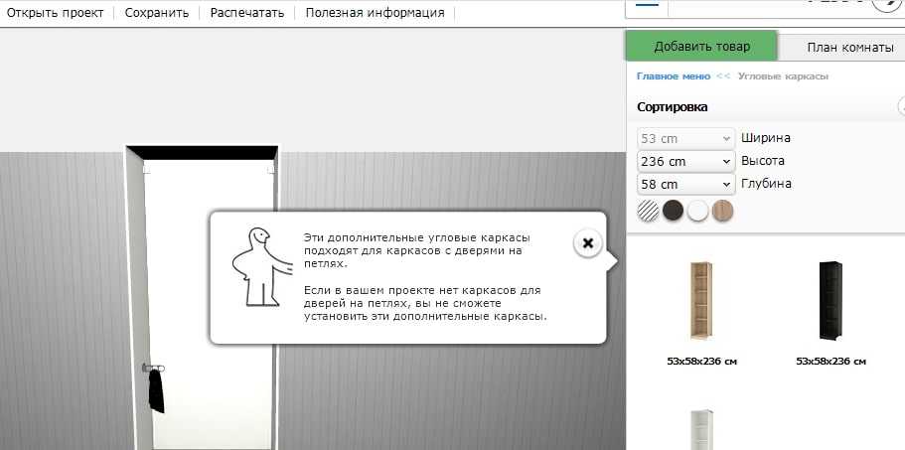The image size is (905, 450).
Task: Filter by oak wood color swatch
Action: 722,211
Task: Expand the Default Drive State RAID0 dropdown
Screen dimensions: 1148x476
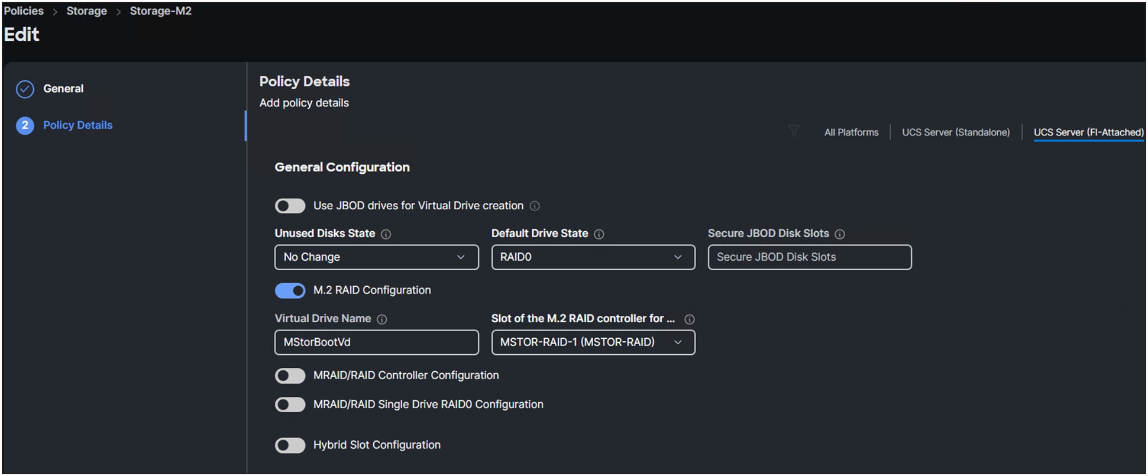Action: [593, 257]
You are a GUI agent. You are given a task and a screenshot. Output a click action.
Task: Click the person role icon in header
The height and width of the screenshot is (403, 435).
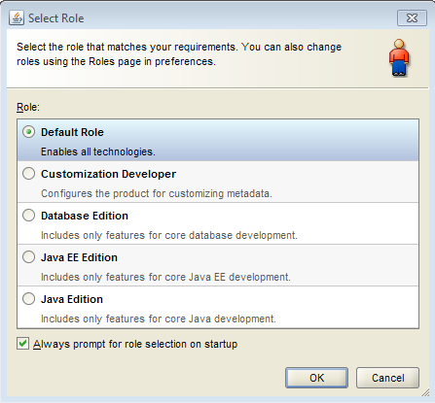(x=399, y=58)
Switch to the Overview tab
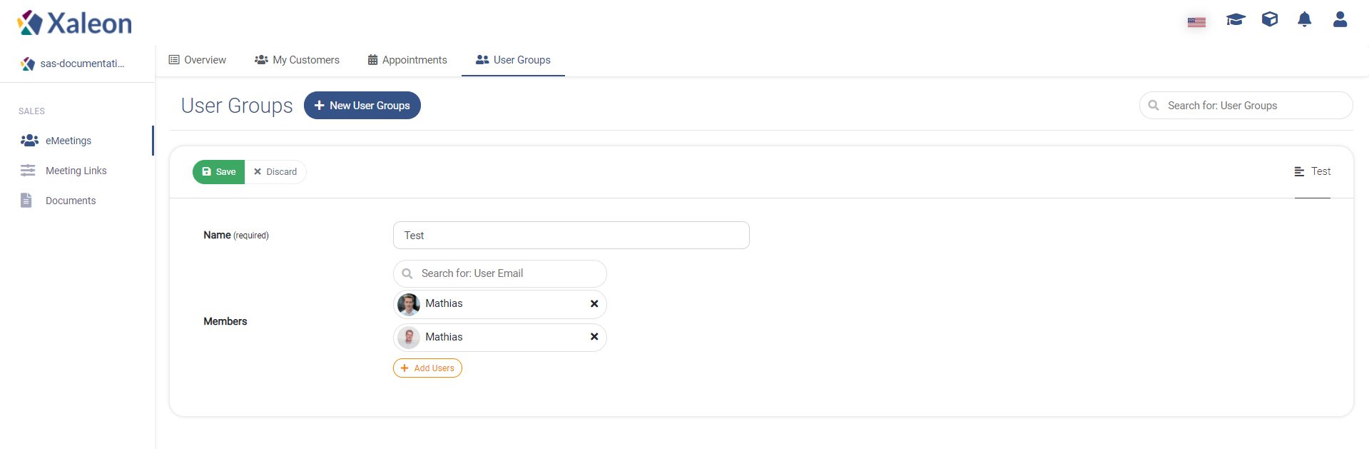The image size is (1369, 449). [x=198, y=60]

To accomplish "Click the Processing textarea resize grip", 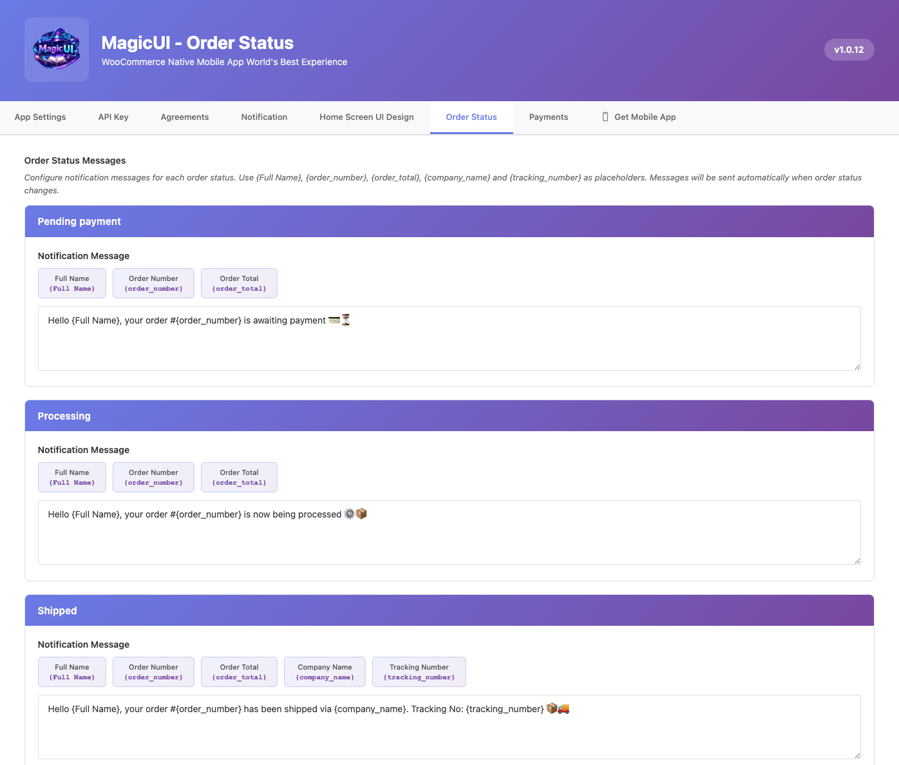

- **What you will do**: Put every line of the material above into a Markdown table with the columns "Number" and "Entry," skipping blank lines and leaving out the pictures.

- **Response to the task**:
| Number | Entry |
|---|---|
| 1 | The image size is (905, 450). |
| 2 | Task: Filter by oak wood color swatch |
| 3 | Action: 722,211 |
| 4 | Task: Expand the Default Drive State RAID0 dropdown |
| 5 | Screen dimensions: 1148x476 |
| 6 | Action: [593, 257] |
| 7 | You are a GUI agent. You are given a task and a screenshot. Output a click action. |
| 8 | Task: Click the person role icon in header |
| 9 | The height and width of the screenshot is (403, 435). |
| 10 | (x=399, y=58) |
| 11 | Switch to the Overview tab |
| 12 | The image size is (1369, 449). [x=198, y=60] |
| 13 | To accomplish "Click the Processing textarea resize grip",  |